Required actions >>
(1) According to the blog post on truth and honesty, in what year did UniSA lie to the writer and about three hundred other students?
(2) Condense the paragraph of the blog post on truth and honesty that begins "His point was that" into two or three sentences, keeping its main facts.
(3) Pick up the blog post on truth and honesty from its final sentence and write the next paragraph.

Document passage >>

--- --- ---

Thursday, August 7, 2008

Truth and Honesty

Fie on me for not posting for a month. I'd say I have been busy but, truthfully, I have not.

A month ago I was made redundant, and I have been quite optimistically searching for jobs both near and far. A couple of positions interstate have been applied for, as as one overseas job, but neither have been responded to yet. Which brings me to today's topic, 'Truth and Honesty'. My last employer was talking about business dealings one day and stated that it is always best to be truthful and honest with your business dealings. This flies in the face of how he acted at some points during my time there, but there is a kernel of wisdom there (no, you can't compile it. Freakin' nerds.)

His point was that if you do not conduct business in a truthful and honest manner, then word will get out and people will view you as a duplicitous bastard who isn't worth their weight in lies. He was referring to a friend who screwed him over, 'He's still my friend, but I wouldn't trust him as far as I could throw him.' Now, if his experience is anything to judge by, then it is only fair that a few institutions cop some flak from me.

Firstly: UniSA. You were good to me, all things considered. You have some wonderful lecturers and program co-ordinators, and I think they should be paid more. However, and this is a pretty fucking monumental 'however', you lied to me and about three hundred other students in 2002.

Like Hollywood's Oscar season, the first half of the year is what I like to call 'University Season'. It's the time when all the universities in the land send out promotional material to high schools which wax lyrical about the virtues of their various programs. Props to the guys who wrote that shit, because it fools thousands of students every year. He should be paid more.

--- --- ---

Dataset extract >>
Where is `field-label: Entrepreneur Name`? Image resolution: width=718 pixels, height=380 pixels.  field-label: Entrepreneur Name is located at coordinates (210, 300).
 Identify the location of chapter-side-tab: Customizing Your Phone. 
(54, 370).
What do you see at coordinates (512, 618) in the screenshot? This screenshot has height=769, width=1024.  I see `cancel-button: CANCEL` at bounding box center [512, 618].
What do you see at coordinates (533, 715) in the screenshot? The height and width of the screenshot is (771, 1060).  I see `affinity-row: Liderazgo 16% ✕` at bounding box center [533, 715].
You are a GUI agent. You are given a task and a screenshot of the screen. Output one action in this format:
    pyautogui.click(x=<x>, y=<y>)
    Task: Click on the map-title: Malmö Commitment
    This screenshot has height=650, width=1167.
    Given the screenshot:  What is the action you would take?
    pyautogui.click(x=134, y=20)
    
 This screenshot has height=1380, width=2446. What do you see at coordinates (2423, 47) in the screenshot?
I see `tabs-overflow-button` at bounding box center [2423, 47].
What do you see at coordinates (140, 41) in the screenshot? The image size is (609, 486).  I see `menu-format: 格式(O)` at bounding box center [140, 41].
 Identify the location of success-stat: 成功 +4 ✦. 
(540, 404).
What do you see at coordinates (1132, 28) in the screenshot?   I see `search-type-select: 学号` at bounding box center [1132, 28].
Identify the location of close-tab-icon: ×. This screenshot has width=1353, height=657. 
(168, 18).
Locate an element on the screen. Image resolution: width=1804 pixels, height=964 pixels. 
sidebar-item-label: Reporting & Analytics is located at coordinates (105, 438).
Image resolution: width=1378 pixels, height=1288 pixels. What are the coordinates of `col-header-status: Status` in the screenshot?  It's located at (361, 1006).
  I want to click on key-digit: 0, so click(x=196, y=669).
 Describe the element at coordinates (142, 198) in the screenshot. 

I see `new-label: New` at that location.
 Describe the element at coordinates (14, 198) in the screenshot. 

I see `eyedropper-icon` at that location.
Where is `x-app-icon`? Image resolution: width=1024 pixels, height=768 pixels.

--- --- ---

Responses by task >>
(1) 2002

(2) The former employer argued that anyone who does business dishonestly will gain a reputation as untrustworthy. He cited a friend who had cheated him, saying he remained a friend but could not be trusted at all. Judging by that experience, the writer decides that a few institutions deserve criticism.

(3)
Most of the brochures have 'High demand', 'Valuable skillsets', 'Valuable Commodity' written all over them in bold and above all funky text. If you want to be an engineer, this is the truth. If you want to be an IT guy, this is the truth. If you want to be an engineer, this is the... I already said engineer didn't I? For everyone else, it is a lie. If you want to be a teacher don't get your hopes up. Likewise for Public Relations Guy/Girl/Hybrid, Copywriter, Illustrator, Archaeologist (LOL, I know, right?), Early Childhood Educator and Communications something-or-other.

Students, like my good self, went to seminars and were told that our interests were viable commodities and that we would shape the world of tomorrow blah blah ad nauseum. The woman with bad hair and scary glasses stood at the podium in the suspiciously dark lecture theatre and spoke for a great length of time about how their graduates are picked up at companies straight out of uni.

Wow! That sounds exciting. You mean that since I have some talent and interest in writing, that I could be paid to do what I like doing? Fantastic! I'll go sign up now, hey? Don't want to miss my chance of getting in!

So you sign up and go through the motions and complete school and get that letter in the mail which says 'Congratulations, you got in'. You will note that there is no fine print on the bottom of the back page which reads 'Can you actually believe that these guys are taking the bait? This is fantastic - more money for us to conduct research into things no one cares about. Copyright 2002'

No one, and I mean NO ONE is as irrationally exuberant as first-year uni students (except for maybe teenage Christians with large smiles and bright eyes and a punch bowl full of suspicious cordial...). They walk around in huddles talking about how excited they are and how proud their trailer-trash parents are that they made it into uni. If they had half a brain or four years of uni experience to back them up, then they'd realised that they should have seen the lies through the smoke and mirrors of PR material and taken up Engineering or IT, if only they were good at maths and chemistry.
(NOTE: I was good at both until about year eleven when the teachers became arseholes and the course work turned out to be ALOT harder than previous years. I answered most of my year 11 Chemistry exam's questions with funny answers and smartarse comments. It came back with 'Fail. 22% No Smart-Aleck answers next time'. The joke's on her, my name isn't Aleck.)

After a year, the students are none-the-wiser, and it's only when they complete their final year that they realise 'Hey wait, we aren't in high demand'. An astute observer will notice that there are jobs going for these people, but they expect a minimum of 2 years experience, anyone that asks for a fresh-off-the-boat graduate are few and far between.

What I learned from university is that experience is what matters above all else. Granted, I improved some skills there and got some of my work published in a couple of books, but as a whole, the piece of paper I received at the end has not been as valuable as I expected it to be.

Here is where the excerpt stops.